Hot on the campaign trail in South Carolina last week, Bernie Sanders attacked Hillary Clinton for her role in pushing to overhaul the welfare system in 1996. “I spoke out against so-called welfare reform because I thought it was scapegoating people who were helpless, people who were very, very vulnerable. Secretary Clinton at that time had a very different position on welfare reform—strongly supported it and worked hard to round up votes for its passage.” A day later, former President Bill Clinton swiped back. “There’s no question that [welfare reform] did far more good than harm,” he said, but added that “subsequent events showed it needs some improvement.”

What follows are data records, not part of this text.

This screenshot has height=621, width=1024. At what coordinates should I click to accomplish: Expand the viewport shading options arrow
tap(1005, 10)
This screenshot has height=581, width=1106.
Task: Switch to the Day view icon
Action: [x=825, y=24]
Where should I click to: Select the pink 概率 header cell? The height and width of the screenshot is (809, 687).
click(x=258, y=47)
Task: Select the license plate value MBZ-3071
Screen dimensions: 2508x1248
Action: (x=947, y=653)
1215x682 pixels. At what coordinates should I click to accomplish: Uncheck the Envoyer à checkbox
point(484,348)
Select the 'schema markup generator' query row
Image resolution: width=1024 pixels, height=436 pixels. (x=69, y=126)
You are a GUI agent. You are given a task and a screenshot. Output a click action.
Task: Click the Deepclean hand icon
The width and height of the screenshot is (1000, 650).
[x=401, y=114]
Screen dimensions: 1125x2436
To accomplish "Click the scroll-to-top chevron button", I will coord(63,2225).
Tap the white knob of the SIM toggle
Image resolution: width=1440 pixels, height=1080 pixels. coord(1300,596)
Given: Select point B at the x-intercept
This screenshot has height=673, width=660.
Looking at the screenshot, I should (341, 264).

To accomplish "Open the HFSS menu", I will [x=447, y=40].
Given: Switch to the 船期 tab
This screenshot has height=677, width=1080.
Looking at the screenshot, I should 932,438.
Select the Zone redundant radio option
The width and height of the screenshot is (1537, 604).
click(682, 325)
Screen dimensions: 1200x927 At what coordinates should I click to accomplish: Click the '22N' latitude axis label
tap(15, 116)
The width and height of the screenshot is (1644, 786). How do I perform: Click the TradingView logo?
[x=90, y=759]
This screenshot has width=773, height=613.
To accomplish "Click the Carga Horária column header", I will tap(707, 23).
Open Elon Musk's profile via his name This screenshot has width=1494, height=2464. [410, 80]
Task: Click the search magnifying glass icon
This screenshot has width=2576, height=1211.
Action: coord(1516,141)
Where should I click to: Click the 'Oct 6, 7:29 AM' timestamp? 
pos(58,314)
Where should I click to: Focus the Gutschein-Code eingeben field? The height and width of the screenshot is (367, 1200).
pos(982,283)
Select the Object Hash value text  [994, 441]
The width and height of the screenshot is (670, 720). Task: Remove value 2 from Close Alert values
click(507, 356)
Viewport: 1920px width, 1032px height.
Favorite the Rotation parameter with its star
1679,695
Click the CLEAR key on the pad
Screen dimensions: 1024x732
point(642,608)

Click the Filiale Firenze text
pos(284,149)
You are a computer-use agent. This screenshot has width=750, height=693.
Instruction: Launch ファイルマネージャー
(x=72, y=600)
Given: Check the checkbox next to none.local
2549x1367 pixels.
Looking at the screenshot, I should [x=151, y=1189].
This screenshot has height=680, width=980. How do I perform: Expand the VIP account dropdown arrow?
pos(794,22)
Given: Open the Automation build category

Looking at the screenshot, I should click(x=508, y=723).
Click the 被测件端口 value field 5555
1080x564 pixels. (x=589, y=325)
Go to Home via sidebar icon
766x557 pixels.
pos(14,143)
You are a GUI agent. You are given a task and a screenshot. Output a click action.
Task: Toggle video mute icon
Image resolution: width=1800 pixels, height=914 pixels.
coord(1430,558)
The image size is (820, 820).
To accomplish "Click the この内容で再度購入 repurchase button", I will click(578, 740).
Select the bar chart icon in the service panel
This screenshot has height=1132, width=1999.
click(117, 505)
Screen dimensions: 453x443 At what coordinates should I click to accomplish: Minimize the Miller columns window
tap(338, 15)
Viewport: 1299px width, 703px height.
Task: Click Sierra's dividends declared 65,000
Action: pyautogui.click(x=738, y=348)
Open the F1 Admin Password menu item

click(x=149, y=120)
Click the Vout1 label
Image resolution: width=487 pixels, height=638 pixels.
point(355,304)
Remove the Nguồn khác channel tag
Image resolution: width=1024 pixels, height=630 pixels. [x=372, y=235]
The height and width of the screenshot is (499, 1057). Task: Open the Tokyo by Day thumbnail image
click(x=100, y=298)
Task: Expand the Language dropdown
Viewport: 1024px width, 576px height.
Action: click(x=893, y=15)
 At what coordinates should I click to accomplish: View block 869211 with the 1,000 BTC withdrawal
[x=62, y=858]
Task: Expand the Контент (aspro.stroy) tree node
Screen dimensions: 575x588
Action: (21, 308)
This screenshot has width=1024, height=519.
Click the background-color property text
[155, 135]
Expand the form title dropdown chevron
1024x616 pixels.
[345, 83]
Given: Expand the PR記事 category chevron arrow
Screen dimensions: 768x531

The Clintons have championed welfare reform for over 20 years—even as study after study has shown that it has severely harmed poor families, and driven a historic number of black and Latino children into deep poverty. In the early 1990s, they designed a strategy to lure white voters back to the Democratic Party: capitalize on white disgust toward “dependent” black and Latina mothers on welfare within a liberal veneer that promised them a “hand-up, rather than a handout.” As first lady, she not only cheered her husband’s goal to “end welfare as we know it,” but she also helped whip up support for the 1996 Personal Responsibility and Work Opportunity Reconciliation Act (PRWORA), the legislation that remade the welfare system: “I agreed that he should sign it and worked hard to round up votes for its passage,” she recounted in her 2003 memoir Living History. Later, as senator, she continued to applaud it, referring in one 2002 interview to people who had left welfare as “no longer deadbeats—they’re actually out there being productive.” Even as recently as her 2008 run for president, she defended the welfare-to-work legislation as “enormously successful,” while lamenting that “people who are more vulnerable” would suffer more during the recession.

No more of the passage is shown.